--- Start Data in this exercise ---

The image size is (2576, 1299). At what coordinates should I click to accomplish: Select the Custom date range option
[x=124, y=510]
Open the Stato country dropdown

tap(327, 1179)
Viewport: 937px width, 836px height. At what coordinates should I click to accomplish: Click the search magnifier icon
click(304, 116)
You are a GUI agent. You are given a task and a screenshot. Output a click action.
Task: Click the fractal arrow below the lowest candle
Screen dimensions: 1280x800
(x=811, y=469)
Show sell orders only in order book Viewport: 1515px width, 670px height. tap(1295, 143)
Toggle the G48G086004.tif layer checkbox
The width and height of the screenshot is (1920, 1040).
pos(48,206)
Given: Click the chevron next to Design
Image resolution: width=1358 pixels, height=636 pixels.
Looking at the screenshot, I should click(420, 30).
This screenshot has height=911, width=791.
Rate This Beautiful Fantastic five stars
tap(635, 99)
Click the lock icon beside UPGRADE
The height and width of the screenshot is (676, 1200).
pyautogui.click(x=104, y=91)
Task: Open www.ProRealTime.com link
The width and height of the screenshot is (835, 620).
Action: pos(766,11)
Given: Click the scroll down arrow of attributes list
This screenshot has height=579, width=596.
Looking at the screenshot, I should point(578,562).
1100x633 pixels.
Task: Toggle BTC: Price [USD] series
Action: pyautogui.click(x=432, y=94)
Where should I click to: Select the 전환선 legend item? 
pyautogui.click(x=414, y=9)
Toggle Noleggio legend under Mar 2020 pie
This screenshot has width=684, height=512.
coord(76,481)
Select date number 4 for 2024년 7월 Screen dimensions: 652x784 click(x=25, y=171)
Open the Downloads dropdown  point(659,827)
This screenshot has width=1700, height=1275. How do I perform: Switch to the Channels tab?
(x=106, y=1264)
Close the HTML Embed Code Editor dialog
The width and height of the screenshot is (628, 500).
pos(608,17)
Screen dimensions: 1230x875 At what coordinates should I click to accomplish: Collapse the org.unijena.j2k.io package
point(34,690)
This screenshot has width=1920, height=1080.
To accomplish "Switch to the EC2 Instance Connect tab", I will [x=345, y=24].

--- End Data in this exercise ---

# Do this
Repeat everything from the line containing "Task: Open www.ProRealTime.com link" down to the last line of the items, inclusive, reproducing each line character for character.

# The completed task
Task: Open www.ProRealTime.com link
The width and height of the screenshot is (835, 620).
Action: pos(766,11)
Given: Click the scroll down arrow of attributes list
This screenshot has height=579, width=596.
Looking at the screenshot, I should point(578,562).
1100x633 pixels.
Task: Toggle BTC: Price [USD] series
Action: pyautogui.click(x=432, y=94)
Where should I click to: Select the 전환선 legend item? 
pyautogui.click(x=414, y=9)
Toggle Noleggio legend under Mar 2020 pie
This screenshot has width=684, height=512.
coord(76,481)
Select date number 4 for 2024년 7월 Screen dimensions: 652x784 click(x=25, y=171)
Open the Downloads dropdown  point(659,827)
This screenshot has width=1700, height=1275. How do I perform: Switch to the Channels tab?
(x=106, y=1264)
Close the HTML Embed Code Editor dialog
The width and height of the screenshot is (628, 500).
pos(608,17)
Screen dimensions: 1230x875 At what coordinates should I click to accomplish: Collapse the org.unijena.j2k.io package
point(34,690)
This screenshot has width=1920, height=1080.
To accomplish "Switch to the EC2 Instance Connect tab", I will [x=345, y=24].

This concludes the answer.